Looking at the spectral display above, we have a measured noise floor (using coherent power gain correction) of -43.21 dB. This is different from the previous display in which the averaging was performed first (using linear values) then converted to dB. That value was -40.72 dB. This is a difference of -2.5 dB. This difference is due to the inherent skewing of log scale amplitude values. What this means is that, if you're using a display that first converts to log scale and then averages and you're measuring a noncoherent / incoherent signal (noise, for example), you have to add 2.5 dB to the measured value.
The Gnu Radio QT GUI Frequency Sink is one of those systems that averages log scale values rather than linear. This means that, if you're trying to measure power levels of noncoherent signals using this block, you have to add 2.5 dB to the measured value plus the desired power gain correction factor (coherent or incoherent).
And in case you're curious as to why this was not solved in the first spectrum analyzers, those first analyzers were analog, and the use of a log scale was part of the conversion to spectral data. It literally was not possible to average before converting to the log scale. The upside was that, once the switch to digital occurred, most people realized, "Hey, let's move that averaging to before the decibel conversion, shall we?"
Measuring a Modulated Signal
These measurements of noise and sinusoids is all well and good, but what about measuring on modulated signals? Signals that have some bandwidth to them? Measuring band power in Gnu Radio is not something I've figure out how to do yet. So I'm going to model it with Gnu Octave. I've created a script that will create a basic FM signal (modulated with a sinusoidal tone), then sum the power of each point between two frequencies.

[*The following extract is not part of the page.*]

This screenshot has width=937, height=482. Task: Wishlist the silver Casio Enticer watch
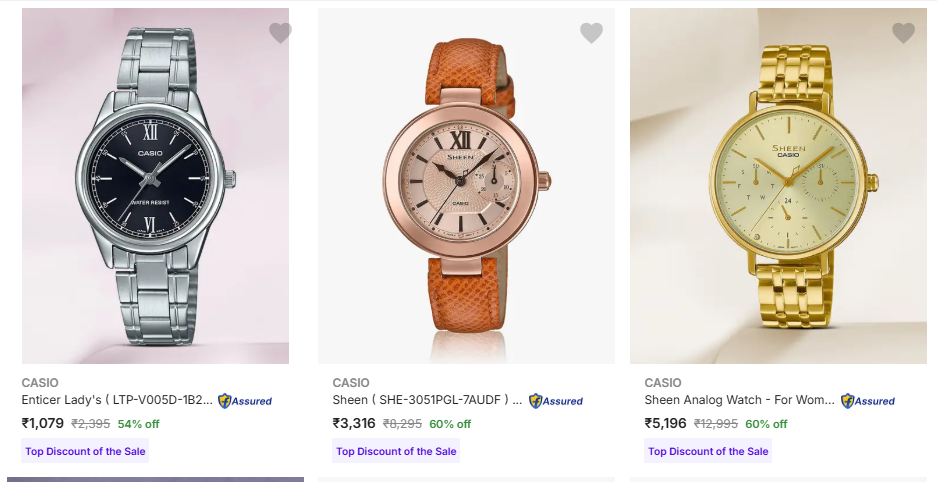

Which worked quite nicely. I actually used the coherent power gain for correcting the spectral amplitudes, then once I'd calculated the band power, I divided it by the NENBW. The resulting measured power is quite accurate.
Yay, us.
Summary
And I'm spent. Let me add one, last statement. There's a third method for making band power measurements. That is filter out the desired band and measure in the time domain. Frankly, given everything I've just covered, this might just be easier and much more fool-proof.

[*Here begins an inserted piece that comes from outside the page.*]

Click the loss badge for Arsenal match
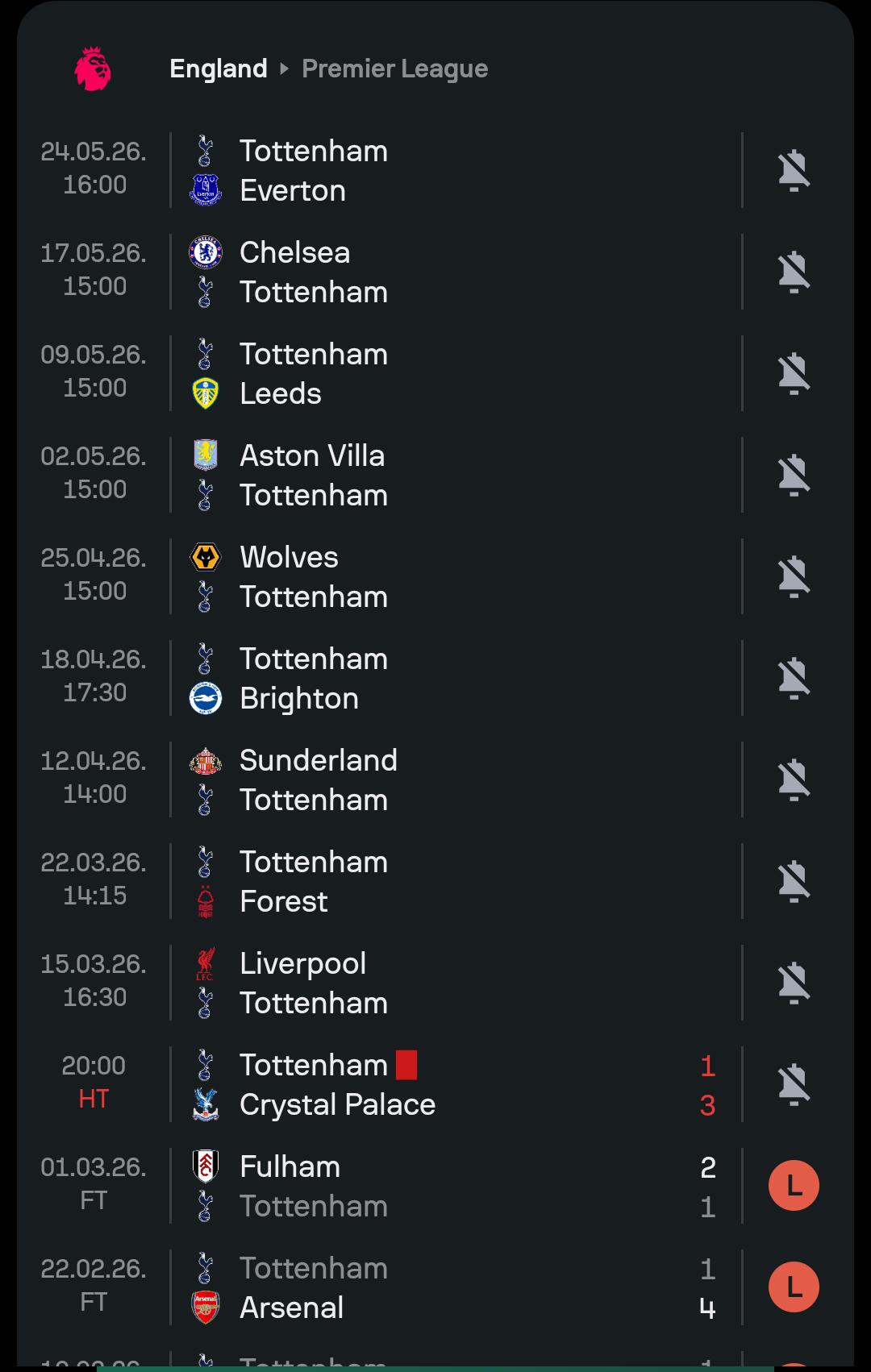 point(794,1287)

Through this post, I hope that I've allowed you to understand some of the pitfalls and "gotchas" of spectral power measurement. Measuring power, regardless of source, using spectral data requires care and understanding of what those amplitudes represent (and how they were created!)
References
[1]"On the Use of Windows for Harmonic Analysis with the Discrete Fourier Transform", fred harris, Proceedings of the IEEE, Vol. 66, No. 1, January 1978.